A healthy immune system is capable of eliminating cancer cells, bacteria, fungi, parasites, and viruses to name a few common threats. The strategies below are designed to help the body maintain a powerful defense system.
How To Improve Your Immune System 101
Day and night, the immune system works tirelessly to keep us protected from dangers, both endogenous (generated inside the body) and exogenous (from outside the body). That much is easy enough to understand.
However, grasping the intricate workings between the multitude of cells and cell-types can be overbearing, so the easiest way to do this is through analogy.
Let’s say you have a high-tech alarm system for your house. The alarm system has two functions, the first is to directly mitigate the threat, and the second is to alert the police. Let’s imagine a virus is playing the role of the robber, and it invades your body.
This triggers the alarm system, and the innate protective measures go into place. Tactic number 1 is to turn up the heat on the home to slow down the invader.
The body produces fever inducing cytokines, interleukin-1 and interleukin-6, which cross over the blood brain barrier to signal the brain’s hypothalamus that the body’s thermal set point needs to be raised.
At this point, your forehead gets hot, your skin blood vessels begin to close, and those all-too-familiar chills set in, all in an effort to keep the virus from replicating. (1).
Tactic number 2 is to increase mucous secretions in an attempt to trap invaders and move them out of the body in a phase known as rhinorrhea.
These are commonly referred to as ‘symptoms’ of a viral infection but are actually part of a well-trained evolutionary defense mechanism.
The best defense, however, is to call the police, and as long as the police force isn’t tied up dealing with a riot somewhere else in the system, the innate immune system has officers on patrol.
These non-specific phagocytic cells (e.g. dendritic, Natural Killer, and macrophages) arrive at a pathogen, engulf, and destroy it.

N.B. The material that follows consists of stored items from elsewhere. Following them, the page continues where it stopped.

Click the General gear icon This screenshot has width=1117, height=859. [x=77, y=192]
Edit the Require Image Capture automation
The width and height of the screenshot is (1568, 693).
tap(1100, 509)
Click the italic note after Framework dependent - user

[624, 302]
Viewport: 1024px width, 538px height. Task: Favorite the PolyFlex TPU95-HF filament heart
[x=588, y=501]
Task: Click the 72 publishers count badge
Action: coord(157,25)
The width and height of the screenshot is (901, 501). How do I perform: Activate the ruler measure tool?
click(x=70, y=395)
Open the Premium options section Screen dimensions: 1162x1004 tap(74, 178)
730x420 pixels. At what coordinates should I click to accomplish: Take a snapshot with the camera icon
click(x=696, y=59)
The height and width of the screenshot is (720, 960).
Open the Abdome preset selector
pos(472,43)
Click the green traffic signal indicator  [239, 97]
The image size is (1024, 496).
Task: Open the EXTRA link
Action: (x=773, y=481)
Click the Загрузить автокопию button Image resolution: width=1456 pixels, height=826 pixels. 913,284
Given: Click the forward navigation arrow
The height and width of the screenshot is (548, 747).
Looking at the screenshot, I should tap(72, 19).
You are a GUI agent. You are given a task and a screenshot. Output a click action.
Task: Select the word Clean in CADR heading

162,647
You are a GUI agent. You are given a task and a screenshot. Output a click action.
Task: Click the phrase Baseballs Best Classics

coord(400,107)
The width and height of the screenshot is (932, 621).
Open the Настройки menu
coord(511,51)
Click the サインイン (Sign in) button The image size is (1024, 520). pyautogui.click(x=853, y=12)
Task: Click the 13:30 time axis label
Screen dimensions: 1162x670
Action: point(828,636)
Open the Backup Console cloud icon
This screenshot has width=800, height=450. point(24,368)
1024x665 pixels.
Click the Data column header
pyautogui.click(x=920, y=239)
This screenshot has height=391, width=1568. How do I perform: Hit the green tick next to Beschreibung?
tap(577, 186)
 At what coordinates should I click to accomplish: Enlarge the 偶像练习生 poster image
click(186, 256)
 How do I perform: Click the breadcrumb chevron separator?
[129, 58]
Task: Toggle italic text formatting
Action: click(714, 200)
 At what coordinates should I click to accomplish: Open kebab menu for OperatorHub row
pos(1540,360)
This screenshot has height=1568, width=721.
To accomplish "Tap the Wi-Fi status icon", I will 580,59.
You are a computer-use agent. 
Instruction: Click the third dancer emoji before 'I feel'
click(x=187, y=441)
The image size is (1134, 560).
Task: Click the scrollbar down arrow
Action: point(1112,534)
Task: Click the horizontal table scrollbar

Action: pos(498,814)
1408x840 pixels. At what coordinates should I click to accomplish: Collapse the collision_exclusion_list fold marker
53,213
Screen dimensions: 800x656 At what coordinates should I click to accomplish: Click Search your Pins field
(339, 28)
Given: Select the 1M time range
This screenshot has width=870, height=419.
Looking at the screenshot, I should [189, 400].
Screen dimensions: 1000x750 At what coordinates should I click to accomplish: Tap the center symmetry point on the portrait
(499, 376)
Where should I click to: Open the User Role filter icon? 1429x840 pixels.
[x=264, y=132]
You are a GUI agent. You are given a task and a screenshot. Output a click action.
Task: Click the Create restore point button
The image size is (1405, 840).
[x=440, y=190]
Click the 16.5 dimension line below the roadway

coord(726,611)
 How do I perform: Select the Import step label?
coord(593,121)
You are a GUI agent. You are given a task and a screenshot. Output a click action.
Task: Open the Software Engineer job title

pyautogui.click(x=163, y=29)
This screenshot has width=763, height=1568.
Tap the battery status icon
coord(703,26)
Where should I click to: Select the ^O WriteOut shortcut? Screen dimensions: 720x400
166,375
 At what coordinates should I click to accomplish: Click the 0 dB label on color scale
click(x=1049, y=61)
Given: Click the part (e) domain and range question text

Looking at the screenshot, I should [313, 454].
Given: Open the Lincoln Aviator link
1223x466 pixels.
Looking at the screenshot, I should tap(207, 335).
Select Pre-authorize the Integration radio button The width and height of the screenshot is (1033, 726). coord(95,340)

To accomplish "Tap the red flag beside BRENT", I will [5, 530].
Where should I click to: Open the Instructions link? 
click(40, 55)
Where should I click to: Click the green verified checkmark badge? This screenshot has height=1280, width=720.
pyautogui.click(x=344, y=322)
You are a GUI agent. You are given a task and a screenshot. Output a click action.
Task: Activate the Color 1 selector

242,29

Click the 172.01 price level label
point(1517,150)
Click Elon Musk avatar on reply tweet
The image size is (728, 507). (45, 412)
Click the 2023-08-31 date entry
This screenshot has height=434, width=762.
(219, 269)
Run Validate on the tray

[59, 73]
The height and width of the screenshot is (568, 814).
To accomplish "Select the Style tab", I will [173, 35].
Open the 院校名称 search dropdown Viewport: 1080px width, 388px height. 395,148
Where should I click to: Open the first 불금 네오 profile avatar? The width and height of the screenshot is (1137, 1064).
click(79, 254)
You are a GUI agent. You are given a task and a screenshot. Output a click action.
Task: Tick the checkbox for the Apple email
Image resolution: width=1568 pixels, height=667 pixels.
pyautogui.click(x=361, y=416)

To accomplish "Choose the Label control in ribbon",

You can liken these actions to the police surrounding the intruder, capturing, and killing him.
Officers at the scene have tasked duties: calling for backup, directing new officers on the scene, and chasing down suspects.
This is exactly what our innate cells do: attack, direct, recruit, and scavenge.
Innate dendritic cells engulf and partially digest antigens (pathogens like our virus) and present a piece of that antigen on their cell surface, waving it like a flag for other immune cells to see. This activates more innate enforcements but also recruits from a second system of immunity, the adaptive immune system.
Adaptive immunity can be compared to a task-force of detectives that specialize in intrusions – hunting down and tying up perpetrators for the rest of the officers to find. This system is comprised of T cells and B cells.
T cells can be cytotoxic (directly kill infected cells) or helpers (release chemicals called cytokines that recruit other inflammatory mediators). B cells develop into memory cells and antibodies (specialized cells that clone themselves and remember specific antigens).
Antibodies can be likened to specialized agents whose sole purpose is to remember a specific type of perpetrator and be on constant patrol in case of a future invasion.
Antibodies can be likened to specialized agents whose sole purpose is to remember a specific type of perpetrator and be on constant patrol in case of a future invasion.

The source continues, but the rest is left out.